É inegável que a seguridade social pública, conquista histórica pós-constituição federal de 1988, tem ganhado visibilidade nos governos democráticos instalados no país desde 2004. A conjugação de benefícios – em forma de compensações monetárias ou não, de caráter contributivo previstos na Previdência Social; mesmos os não contributivos inscritos na Assistência Social – juntamente com os serviços de caráter público e universais disponibilizados em forma de ações continuadas para atender as necessidades básicas do povo brasileiro, tem se configurado um padrão de proteção social essencial no enfrentamento à fome e à pobreza no país.

Nesse arranjo, vários sistemas de proteção social emergiram da pactuação entre os entes federados – União, Distrito Federal, estados e municípios – como o Sistema Único de Assistência Social (SUAS), Sistema Único de Saúde (SUS), sistema educacional, sistema habitacional, sistema previdenciário, sistema de segurança alimentar e tantos outros que, em seu conjunto, proporcionam um determinado padrão de bem estar público para cada cidadão e cidadã, em conformidade com suas necessidades.

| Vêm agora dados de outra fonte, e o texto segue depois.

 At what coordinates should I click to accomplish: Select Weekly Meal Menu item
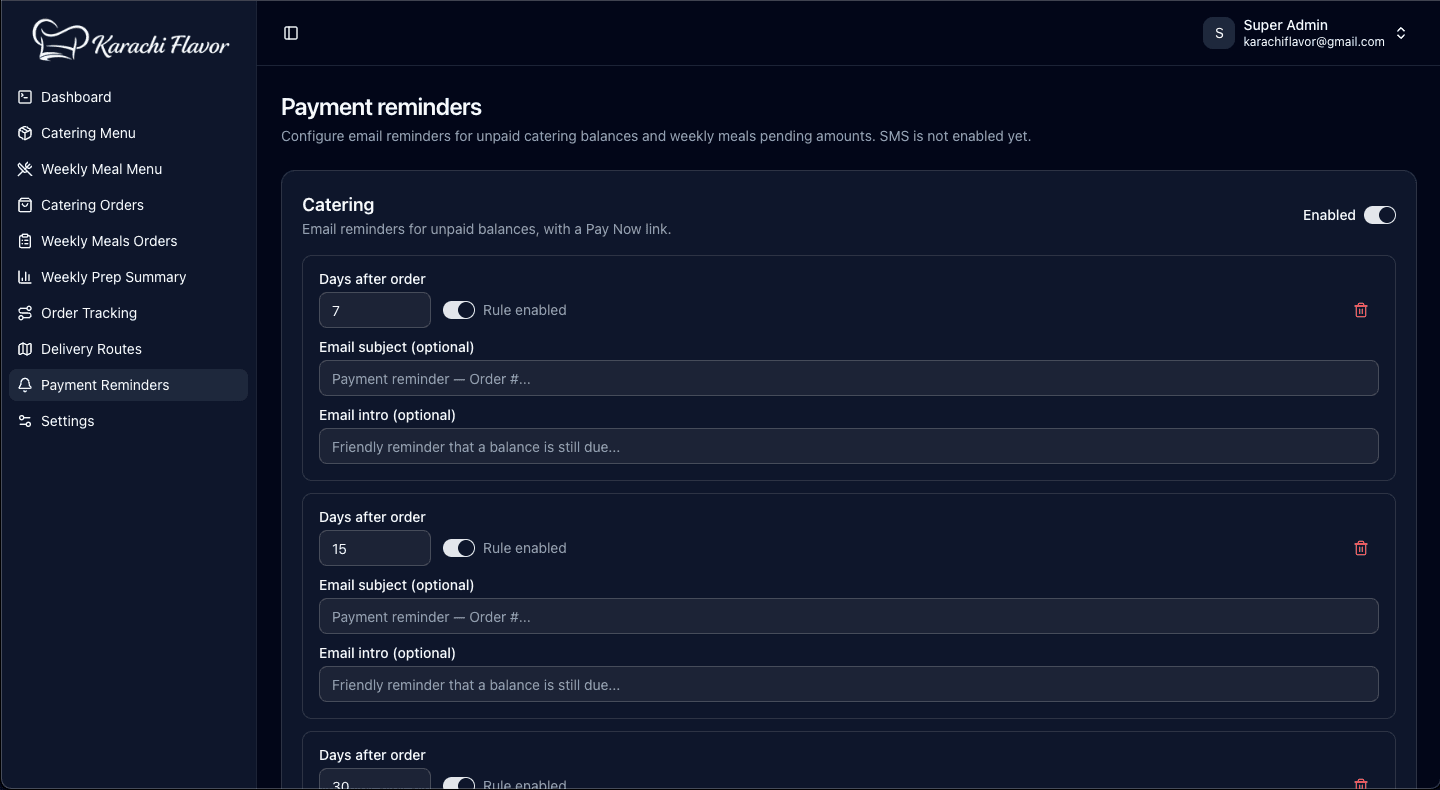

O sistema específico de assistência social – SUAS – criado na última década, presente nos 5.565 municípios, vem garantindo que mais de 120 milhões de pessoas em situação de vulnerabilidade social ou em situação de abandono (idosos, pessoas com deficiência, população em situação de rua, mulheres, crianças, comunidades tradicionais, dentre tantos outros segmentos) em territórios urbanos e rurais, excluídas de outros sistemas protetivos, tenham acesso aos cuidados públicos do Estado, principalmente em situações de desamparo, assegurando-lhes acolhida, convívio e acesso à renda.

São 30 milhões de famílias – constituídas essencialmente por mulheres chefes de família – que, por meio de uma rede de serviços de assistência social, têm à sua disposição um suporte mínimo que as auxiliam na tarefa de cuidar e prover a si mesmo e aos demais membros de sua família.

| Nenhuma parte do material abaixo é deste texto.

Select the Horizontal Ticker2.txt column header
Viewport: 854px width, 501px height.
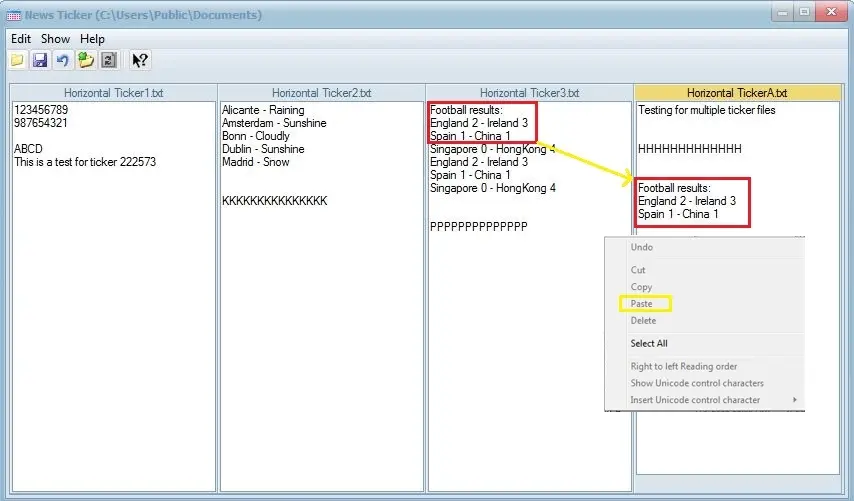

Mais de 13 milhões de famílias brasileiras recebem complementação de renda por meio do Programa Bolsa Família e mais de 04 milhões de pessoas, entre idosos e deficientes, que não tem como prover o seu sustento ou dos membros de sua família, acessam a renda exclusivamente por meio do Benefício de Prestação Continuada, no valor de 01 Salário Mínimo.

Outras famílias, em situação de desamparo, vítimas de violência ou mesmo crianças e adolescentes em cumprimento de medidas socioeducativas encontram na rede de serviços da assistência social, composta por 10 mil unidades públicas estatais (CRAS, CREAS, CENTRO POP, CENTRO DIA, ABRIGOS, centros de convivência) e mais 16 mil entidades de assistência social, espalhadas em todo o país, o acesso a serviços de acolhida e convívio por equipes multiprofissionais que lhes prestam a devida atenção.

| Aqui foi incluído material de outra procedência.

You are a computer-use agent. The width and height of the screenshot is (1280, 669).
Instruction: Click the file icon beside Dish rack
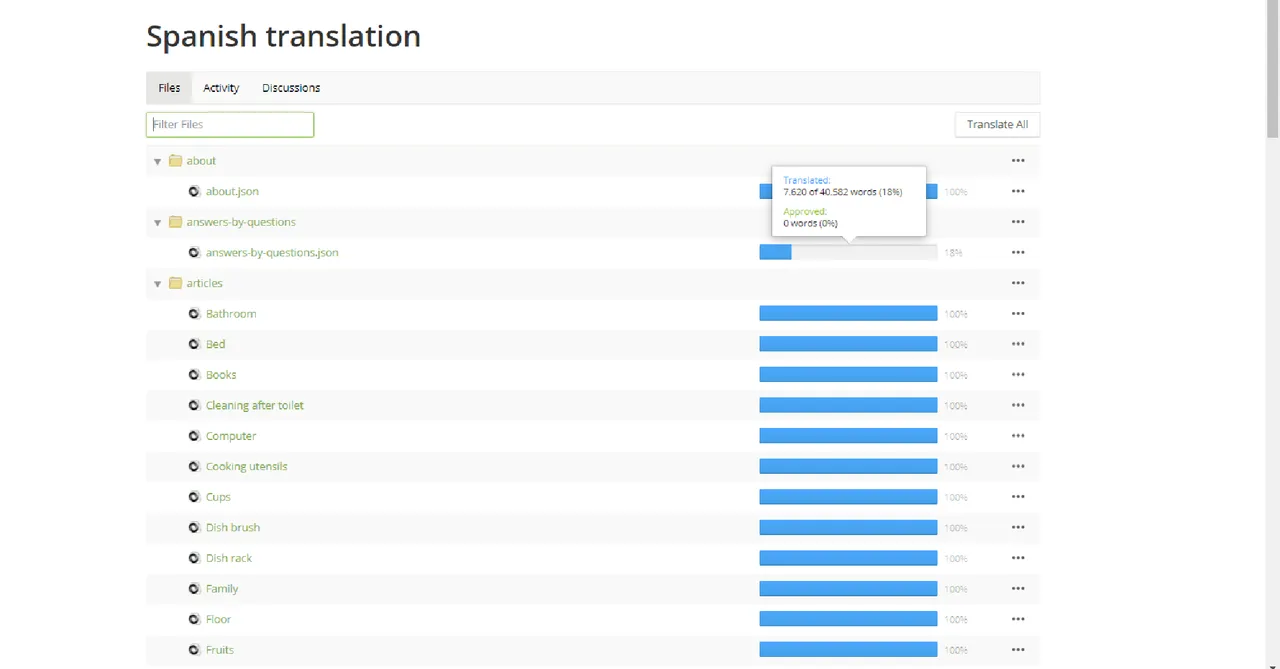[195, 558]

Trata-se de um sistema nacional, complexo, constituído ao mesmo tempo de serviços e benefícios, financiado por recursos públicos do governo federal, Distrito Federal, estados e municípios, com rede pública e privada, capaz de identificar vulnerabilidades sociais e riscos pessoais em cada lugar deste país, cuja regulação e coordenação compete ao governo central, exigindo uma sólida estrutura organizacional, profissionalizada e devidamente qualificada.

Numa sociedade desigual, assegurar a responsabilidade pública pela Assistência Social é um princípio fundante para a construção de um pacto civilizatório centrado na ética e solidariedade entre os povos. E, considerando, que desde 1988 ainda não conseguimos dar solidez a uma seguridade social pública capaz de promover pleno bem estar a todos os cidadãos e cidadãs, é urgente que a sociedade se mobilize para que pelo menos não se desmonte o que foi construído até aqui.

É preciso estar em alerta, pois como é do conhecimento de todos, desde que o governo interino do vice-presidente Michel Temer assumiu, de forma avassaladora, vem procurando eliminar da vida concreta e imaginária das pessoas qualquer marca do governo legitimamente eleito no último pleito com mais de 54 milhões de votos. E, em sua “arquitetura da destruição” (2), procura impor ideias, sem qualquer base legítima, na Cultura, nos Direitos Humanos, na Educação, na Saúde, no Desenvolvimento Agrário e nas políticas que procuram dar respostas à desproteção social e à insegurança alimentar de milhões de famílias em todo o país, sintetizadas no MINISTÉRIO DE DESENVOLVIMENTO SOCIAL E COMBATE À FOME.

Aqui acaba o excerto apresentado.